The Justices of the Supreme Court of Uganda in CEHURD, Prof Ben Twinomugisha, Rhoda Kukiriza, and Inziku Valente Vs Attorney General (Constitution Petition/\ 16/2011) finally made a nine-year long journey of collective voicing and persistence worthwhile. The justices set a precedent on maternal health care in Uganda to the joy of various civil society organisations under the Coalition to Stop Maternal Mortality in Uganda (CSMMU), development partners, grassroot women and well-wishers who were have been pushing for better maternal health care. Court declared among others that the Government’s omission to adequately provide basic maternal health care services and emergency obstetric care in public health facilities violates the rights to health, life, rights of women, subjects women to inhuman and degrading treatment. The Court also stated that this is inconsistent with and in contravention of Articles 8A, 22, 33, 39 and 45 read together with objectives XIV and XX of the National Objectives and Directive Principles of state policy of the Constitution. 

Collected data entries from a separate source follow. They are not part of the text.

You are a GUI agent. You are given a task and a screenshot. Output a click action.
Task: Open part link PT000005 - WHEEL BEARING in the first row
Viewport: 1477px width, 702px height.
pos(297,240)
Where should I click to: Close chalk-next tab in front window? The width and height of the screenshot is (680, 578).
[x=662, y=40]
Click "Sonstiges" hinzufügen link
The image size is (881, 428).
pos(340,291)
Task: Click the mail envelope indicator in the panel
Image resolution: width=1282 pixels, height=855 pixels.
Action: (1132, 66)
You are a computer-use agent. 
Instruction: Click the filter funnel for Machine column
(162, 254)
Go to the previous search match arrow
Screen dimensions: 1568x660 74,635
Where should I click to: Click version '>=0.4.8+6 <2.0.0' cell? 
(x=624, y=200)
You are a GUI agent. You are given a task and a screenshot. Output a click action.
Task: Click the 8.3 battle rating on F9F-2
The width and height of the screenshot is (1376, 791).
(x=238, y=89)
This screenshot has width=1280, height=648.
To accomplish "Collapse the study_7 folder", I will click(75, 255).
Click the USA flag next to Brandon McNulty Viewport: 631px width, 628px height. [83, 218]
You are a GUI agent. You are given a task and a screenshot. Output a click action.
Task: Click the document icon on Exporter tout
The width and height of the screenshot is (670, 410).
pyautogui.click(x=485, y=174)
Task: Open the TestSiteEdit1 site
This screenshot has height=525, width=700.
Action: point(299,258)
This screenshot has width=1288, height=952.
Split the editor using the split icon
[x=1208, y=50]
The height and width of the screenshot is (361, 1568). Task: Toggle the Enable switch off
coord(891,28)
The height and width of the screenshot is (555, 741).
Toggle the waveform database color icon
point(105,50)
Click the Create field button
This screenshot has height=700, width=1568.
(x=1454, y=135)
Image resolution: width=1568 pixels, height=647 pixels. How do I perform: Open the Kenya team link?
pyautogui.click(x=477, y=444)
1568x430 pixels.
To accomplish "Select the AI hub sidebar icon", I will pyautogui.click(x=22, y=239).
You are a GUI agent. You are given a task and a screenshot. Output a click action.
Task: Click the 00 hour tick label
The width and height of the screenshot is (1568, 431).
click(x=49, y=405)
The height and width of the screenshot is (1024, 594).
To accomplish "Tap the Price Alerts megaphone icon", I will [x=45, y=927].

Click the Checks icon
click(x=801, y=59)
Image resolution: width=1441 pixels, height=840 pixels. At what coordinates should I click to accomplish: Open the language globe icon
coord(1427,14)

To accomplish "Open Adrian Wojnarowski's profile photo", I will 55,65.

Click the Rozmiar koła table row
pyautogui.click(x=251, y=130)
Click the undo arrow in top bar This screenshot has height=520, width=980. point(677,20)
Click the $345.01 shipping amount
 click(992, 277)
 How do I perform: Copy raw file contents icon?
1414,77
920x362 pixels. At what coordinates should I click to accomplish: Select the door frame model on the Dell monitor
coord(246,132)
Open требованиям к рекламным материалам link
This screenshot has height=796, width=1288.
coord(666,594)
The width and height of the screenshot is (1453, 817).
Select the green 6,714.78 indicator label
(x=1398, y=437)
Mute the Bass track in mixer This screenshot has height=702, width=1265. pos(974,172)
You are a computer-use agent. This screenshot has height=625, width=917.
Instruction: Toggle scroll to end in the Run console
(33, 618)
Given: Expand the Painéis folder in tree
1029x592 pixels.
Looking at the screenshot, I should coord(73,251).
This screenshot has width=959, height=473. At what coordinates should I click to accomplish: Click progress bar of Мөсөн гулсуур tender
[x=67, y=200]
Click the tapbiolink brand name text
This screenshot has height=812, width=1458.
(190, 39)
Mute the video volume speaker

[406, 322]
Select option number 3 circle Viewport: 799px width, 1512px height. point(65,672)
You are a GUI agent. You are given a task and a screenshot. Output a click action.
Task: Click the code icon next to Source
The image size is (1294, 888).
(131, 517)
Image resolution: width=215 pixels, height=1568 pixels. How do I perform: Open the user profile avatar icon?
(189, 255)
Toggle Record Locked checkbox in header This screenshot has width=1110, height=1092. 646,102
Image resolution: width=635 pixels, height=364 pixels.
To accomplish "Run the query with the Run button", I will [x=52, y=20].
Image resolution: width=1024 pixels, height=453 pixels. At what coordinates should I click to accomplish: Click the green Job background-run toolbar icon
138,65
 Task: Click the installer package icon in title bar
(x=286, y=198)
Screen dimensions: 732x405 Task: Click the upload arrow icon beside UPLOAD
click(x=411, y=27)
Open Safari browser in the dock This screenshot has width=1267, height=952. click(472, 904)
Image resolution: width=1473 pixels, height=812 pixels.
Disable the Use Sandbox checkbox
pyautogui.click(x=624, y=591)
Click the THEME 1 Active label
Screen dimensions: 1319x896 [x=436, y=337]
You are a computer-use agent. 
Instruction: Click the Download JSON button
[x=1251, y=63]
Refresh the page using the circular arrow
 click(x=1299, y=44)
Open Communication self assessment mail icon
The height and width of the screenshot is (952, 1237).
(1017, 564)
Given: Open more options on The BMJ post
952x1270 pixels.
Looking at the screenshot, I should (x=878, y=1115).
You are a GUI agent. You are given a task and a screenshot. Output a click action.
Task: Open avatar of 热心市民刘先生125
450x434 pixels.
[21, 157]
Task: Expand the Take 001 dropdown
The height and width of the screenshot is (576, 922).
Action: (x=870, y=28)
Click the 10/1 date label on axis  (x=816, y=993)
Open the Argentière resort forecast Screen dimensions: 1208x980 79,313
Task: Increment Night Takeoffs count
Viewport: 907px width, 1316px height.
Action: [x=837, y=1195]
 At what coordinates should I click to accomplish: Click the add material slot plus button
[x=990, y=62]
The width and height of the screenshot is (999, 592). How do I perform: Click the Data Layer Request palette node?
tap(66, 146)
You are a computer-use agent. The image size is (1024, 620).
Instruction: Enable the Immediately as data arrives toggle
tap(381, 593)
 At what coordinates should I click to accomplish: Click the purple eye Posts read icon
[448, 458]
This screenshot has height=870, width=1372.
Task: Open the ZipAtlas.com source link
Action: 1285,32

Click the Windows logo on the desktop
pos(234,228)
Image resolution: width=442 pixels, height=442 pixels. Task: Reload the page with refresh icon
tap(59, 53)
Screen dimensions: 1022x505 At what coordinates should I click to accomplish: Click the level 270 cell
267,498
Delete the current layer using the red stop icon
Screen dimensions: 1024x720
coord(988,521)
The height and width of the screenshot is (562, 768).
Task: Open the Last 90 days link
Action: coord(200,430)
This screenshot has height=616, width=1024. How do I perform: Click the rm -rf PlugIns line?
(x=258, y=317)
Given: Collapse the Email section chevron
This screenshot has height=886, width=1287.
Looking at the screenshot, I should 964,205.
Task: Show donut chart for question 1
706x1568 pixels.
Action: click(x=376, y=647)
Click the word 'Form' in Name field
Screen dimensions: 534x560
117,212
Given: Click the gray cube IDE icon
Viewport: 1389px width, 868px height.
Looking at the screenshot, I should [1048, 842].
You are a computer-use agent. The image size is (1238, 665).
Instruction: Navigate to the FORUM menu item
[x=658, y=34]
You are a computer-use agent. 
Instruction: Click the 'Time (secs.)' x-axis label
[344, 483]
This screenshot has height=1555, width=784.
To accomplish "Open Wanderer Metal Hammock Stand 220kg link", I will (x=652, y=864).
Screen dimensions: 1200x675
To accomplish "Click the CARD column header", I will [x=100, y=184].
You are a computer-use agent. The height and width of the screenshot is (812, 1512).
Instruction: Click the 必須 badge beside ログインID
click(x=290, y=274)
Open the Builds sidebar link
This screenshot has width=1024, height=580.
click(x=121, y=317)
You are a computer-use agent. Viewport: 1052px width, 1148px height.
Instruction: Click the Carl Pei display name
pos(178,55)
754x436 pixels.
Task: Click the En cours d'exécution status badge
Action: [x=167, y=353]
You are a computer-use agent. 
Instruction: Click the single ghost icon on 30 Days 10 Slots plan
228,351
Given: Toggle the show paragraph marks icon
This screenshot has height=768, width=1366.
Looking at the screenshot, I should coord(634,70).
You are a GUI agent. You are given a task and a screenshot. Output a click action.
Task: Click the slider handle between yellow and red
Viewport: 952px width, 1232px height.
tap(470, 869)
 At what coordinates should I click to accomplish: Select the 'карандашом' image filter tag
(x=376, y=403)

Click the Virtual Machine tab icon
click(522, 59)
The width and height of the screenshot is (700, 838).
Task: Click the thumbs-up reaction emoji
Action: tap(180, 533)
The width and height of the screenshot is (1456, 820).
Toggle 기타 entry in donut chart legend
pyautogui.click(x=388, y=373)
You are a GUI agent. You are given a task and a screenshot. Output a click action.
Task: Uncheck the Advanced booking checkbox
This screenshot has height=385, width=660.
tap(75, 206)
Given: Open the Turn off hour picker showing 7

Rhoda Kukiriza and CEHURD staff celebrate the positive judgment on Petition 16. CEHURD PHOTO/Jacqueline Twemanye

This suit was filed in 2011 seeking to challenge the Government’s omission to adequately provide basic maternal health services and commodities in public health facilities as contravening the right to health, rights of women, and right to life and freedom from cruel, inhuman and degrading treatment. It’s premised on the wrongful deaths of the late Anguko Jennifer who died on 10th December 2010 in Arua Referral Hospital and the late Sylvia Nalubowa who died on 19th August 2010 in Mityana District hospital. Both women died during childbirth when they needed caesarian sections but failed to access the commodities and human resources required to obtain the same.

Call to action

We thus call upon the Government of Uganda to fulfill its statutory obligation by;

  • Providing basic maternal health care services to  women in Uganda which include among others prenatal care services, skilled medical officers in health facilities, and provision of Emergency Obstetric Care and postpartum care. 
  • Investing in family planning, antenatal care, safe delivery, newborn care & Post-natal care, and Emergency obstetric care which are the key pillars of Safe Motherhood. 
  • Prioritizing basic maternity care, primary health care and equity for all women to enable them fully enjoy and fulfil their natural maternal functions which is a fundamental human right (Art 33 of the Constitution).
  • Finalise and pass the National Health Insurance Scheme Bill into law that recognises the unique maternal functions of women by ensuring their ability to access affordable quality maternal health care services from both public and private health facilities.

Lastly, informed and effective advocacy is the starting point for bringing about change. We thus call upon all stakeholders to join us in sensitizing the women including the youth and adolescents about safe motherhood and their right to receive and impart accurate sexual reproductive health information and empower them to make informed decisions to be able to keep and stay healthy since a healthy population is able to efficiently contribute to sustainable development. Safe motherhood values the girl child and implies the availability, acceptability, and easy access to health care for women’s prenatal, birth, postpartum, family planning and gynecological needs. 

Let us adopt a multisectoral approach to SRHR and Safe motherhood, for better health and healthy lives.